FIQ (Fédération Interprofessionnelle de la santé du Québec)

Délégation FIQ à la Commission de la Condition de la femme de l’ONU

Mme Asha-Rose Migiro, Vice-Secrétaire générale des Nations Unies
Mme Asha-Rose Migiro, Vice-Secrétaire générale des Nations Unies

New York, 3 mars 2010 — À peine trois jours après l’ouverture de la Commission de la femme et la délégation syndicale de la FIQ, à l’instar des autres syndicats et des ONG, cherche à négocier les résolutions à l’extérieur des salles closes où se prendront les décisions. En effet, grâce aux alliances faites entre le Bureau International du Travail (BIT) et l’Internationale des Services Publics (PSI), la FIQ a obtenu copie des documents de travail traitant de deux résolutions. L’une, proposée par les États-Unis, vise à réduire la mortalité maternelle, et l’autre, rédigée par le gouvernement de la Colombie, propose de rendre possible l’autonomie économique des femmes. C’est sans grandes attentes et avec un certain scepticisme que les ONG qui en ont pris connaissance tenteront d’influencer les représentants du gouvernement canadien au sujet de ces résolutions.

Pourtant, il y a tout lieu de se questionner sur les objectifs sous-jacents à ces deux résolutions et sur l’impact réel qu’elles auront sur les femmes.
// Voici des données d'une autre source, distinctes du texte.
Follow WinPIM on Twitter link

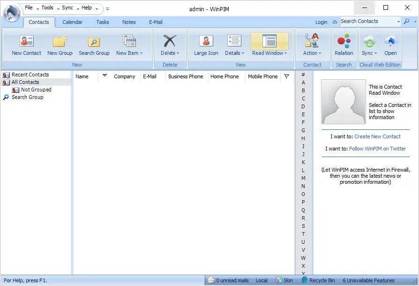377,149
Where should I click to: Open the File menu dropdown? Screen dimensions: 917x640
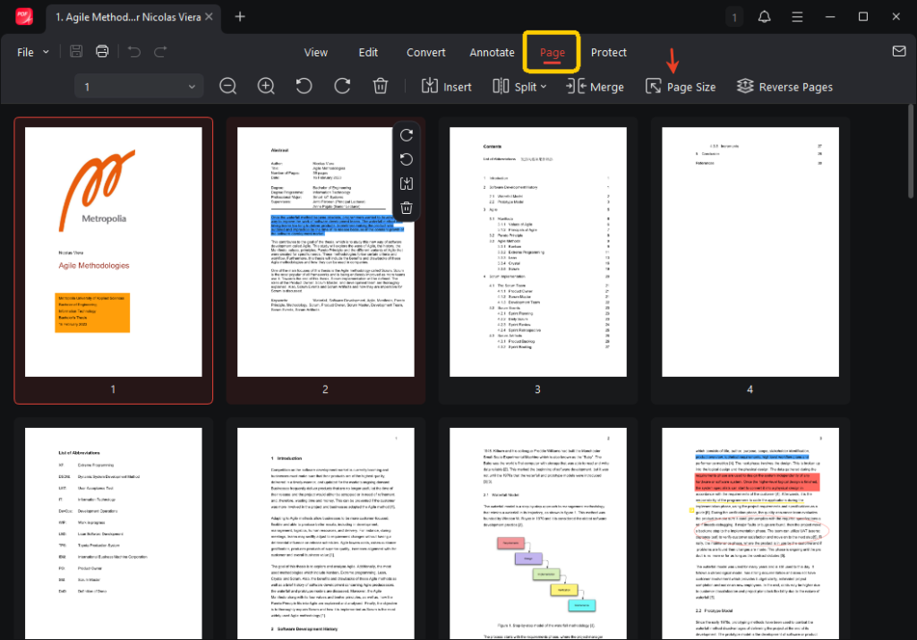tap(33, 52)
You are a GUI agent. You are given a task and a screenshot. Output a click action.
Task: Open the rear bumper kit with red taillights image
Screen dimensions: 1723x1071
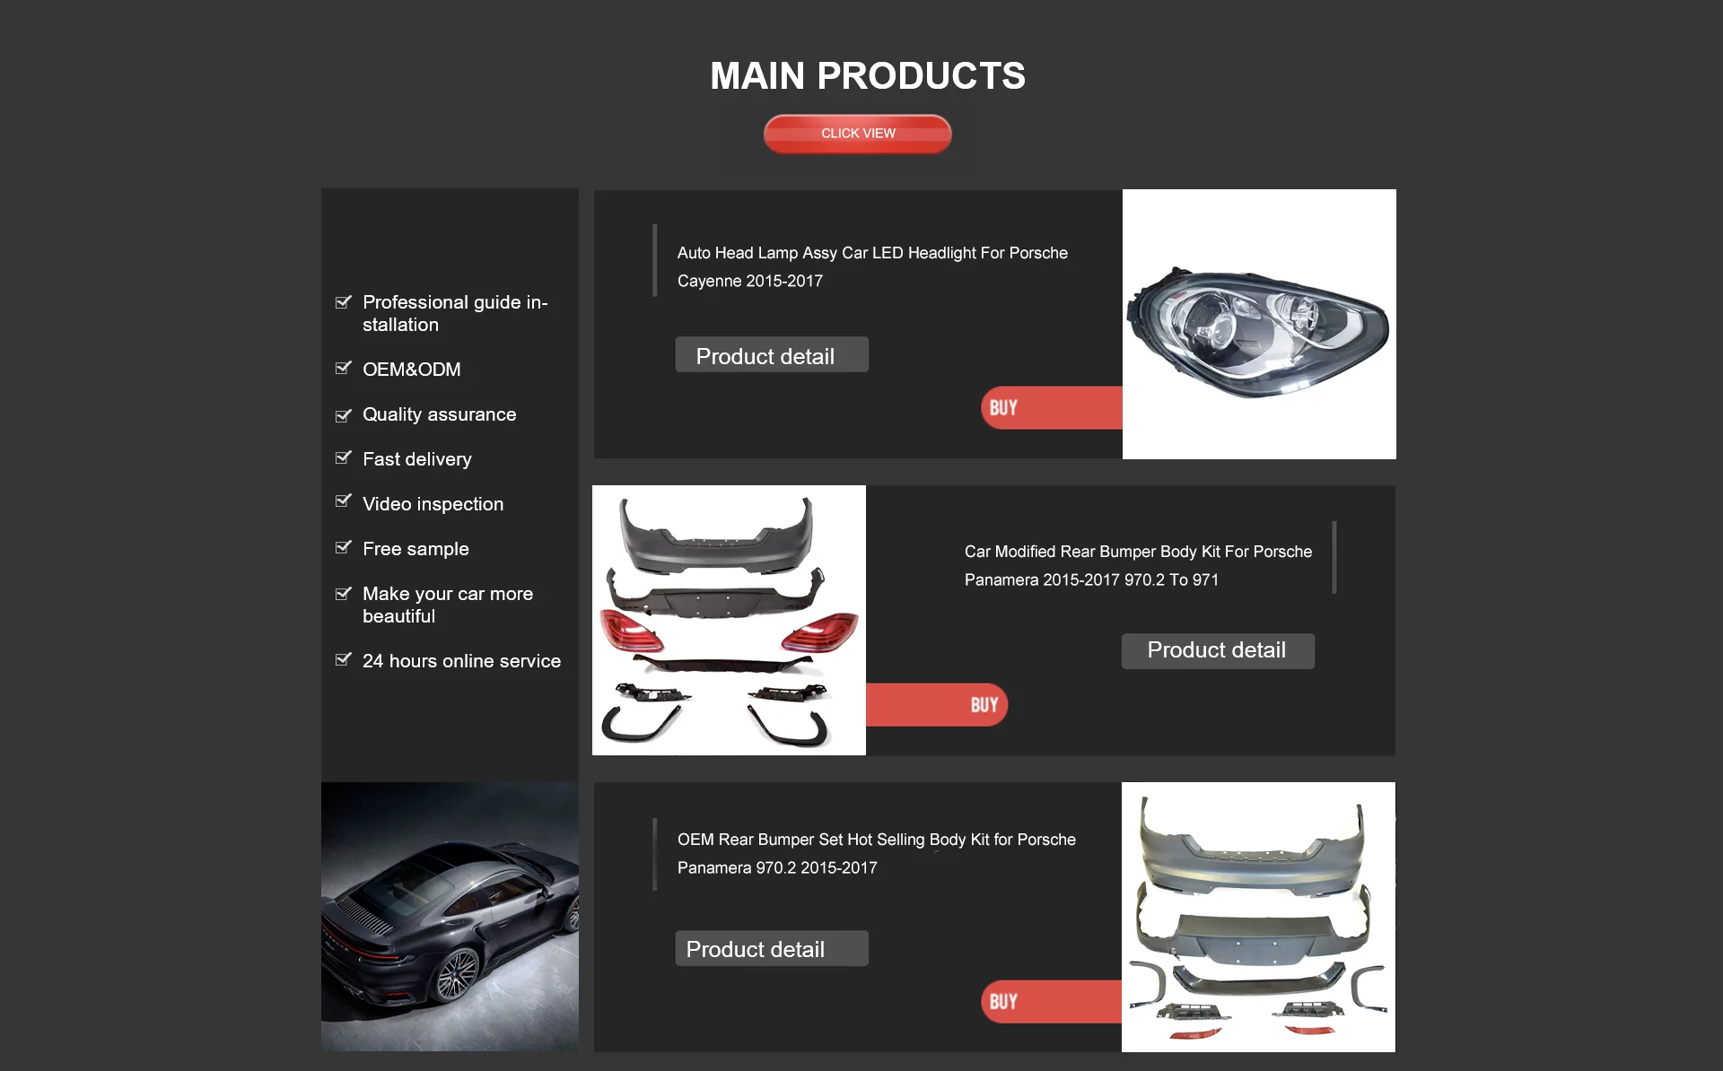(729, 620)
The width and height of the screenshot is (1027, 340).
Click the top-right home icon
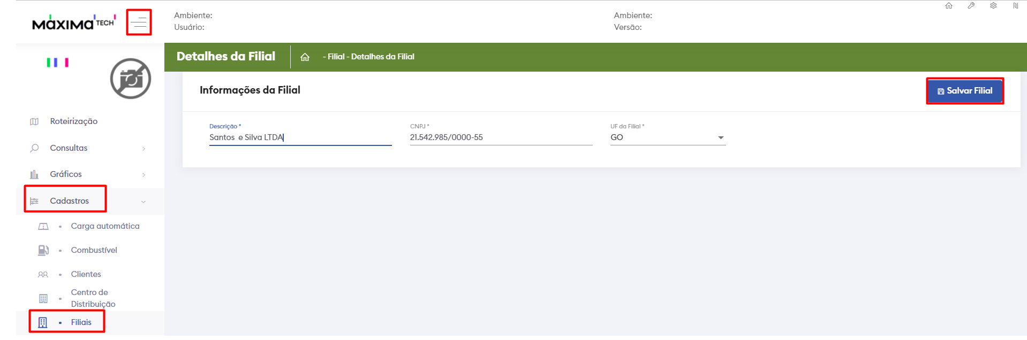[x=949, y=6]
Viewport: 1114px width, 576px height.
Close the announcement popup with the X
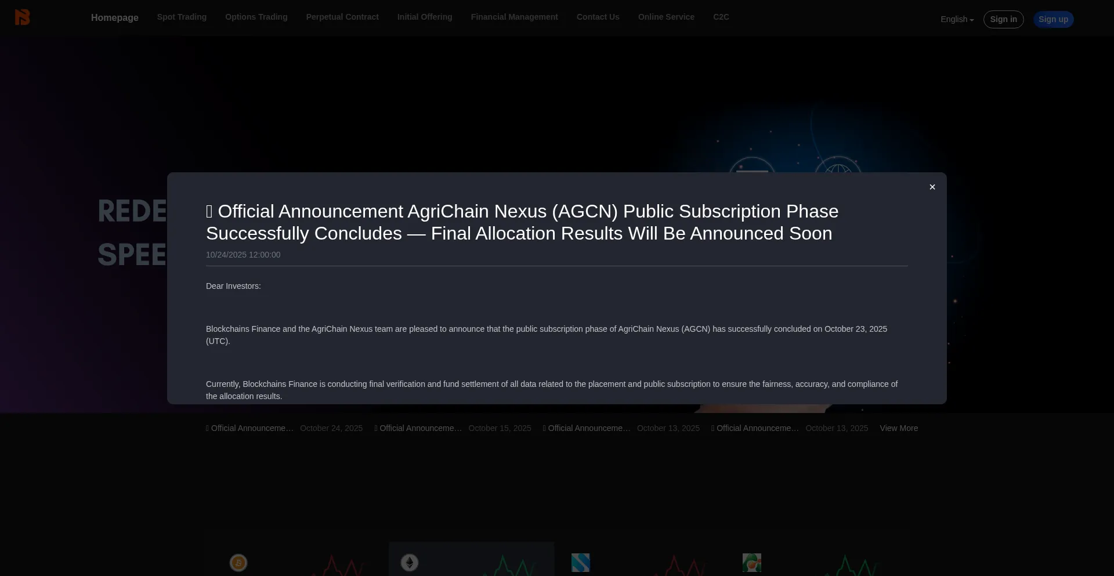(x=932, y=187)
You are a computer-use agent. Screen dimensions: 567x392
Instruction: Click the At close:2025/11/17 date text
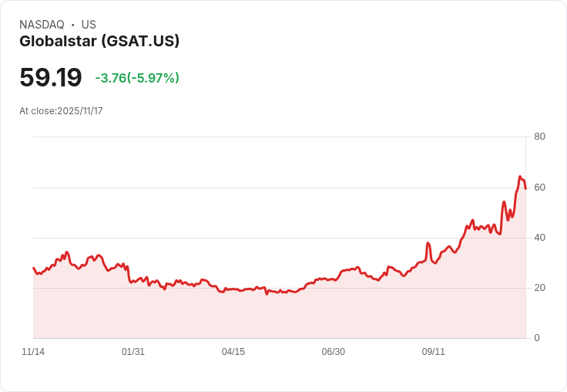pos(61,111)
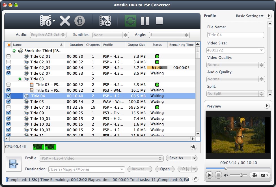Delete selected title using the X icon
Screen dimensions: 276x187
click(65, 20)
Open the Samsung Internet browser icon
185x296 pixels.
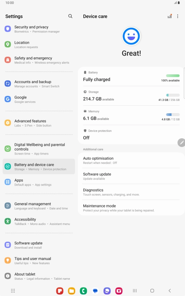point(107,291)
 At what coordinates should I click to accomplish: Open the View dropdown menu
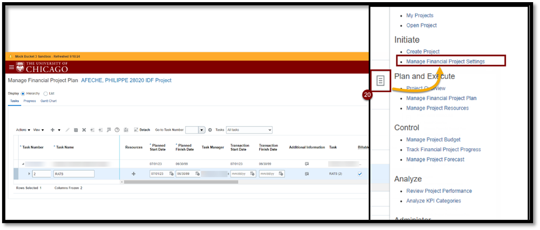pos(39,130)
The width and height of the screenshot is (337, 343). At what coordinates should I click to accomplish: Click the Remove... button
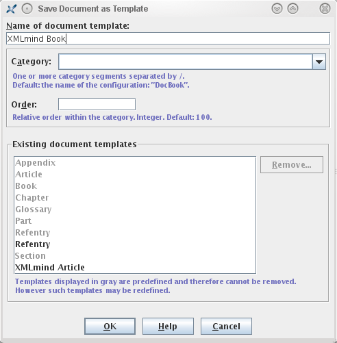[x=292, y=164]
En ce qui concerne la réduction de la mortalité maternelle, on ne peut que louer les intentions de cette résolution qui révèle le chiffre accablant de plus d’un demi-million de femmes et d’adolescentes qui décèdent chaque année des complications de la grossesse et de l’accouchement, sans compter les centaines de millions de femmes à travers le monde qui n’ont pas accès à des moyens modernes de contraception. Toutefois, le texte, mettant en évidence la maternité, n’aborde pas de front les questions relatives à l’avortement. Faut-il y percevoir un ton diplomatique visant à rallier les pays de culture patriarcale ou bien doit-on lire les intentions masquées d’une droite conservatrice désirant ultimement criminaliser l’avortement? Restons vigilantes.

La déclaration réaffirmant l’engagement de réaliser l’autonomie économique des femmes a tout pour séduire les ONG puisqu’elle propose entre autres d’agir sur la pauvreté des femmes, de permettre l’accès au microcrédit pour les femmes provenant de régions rurales, d’appliquer le principe d’équité salariale et l’égalité des chances en matière d’emploi, de donner accès au plein emploi, de corriger les stéréotypes qui contraignent les femmes dans certaines catégories d’emplois. Encore là, il faut s’interroger sur la prémisse de la déclaration qui propose ces mesures à l’aulne de la logique économique qui a mené la planète entière à la crise économique : le profit et la productivité.

Faut-il s’étonner alors que des chercheuses présentes à l’ONU et ralliées au groupe « The Casablanca Dreamers », créé en 2007, proposent de revoir la logique économique dominante à la lumière d’une analyse féministe et de nouveaux indicateurs de richesse?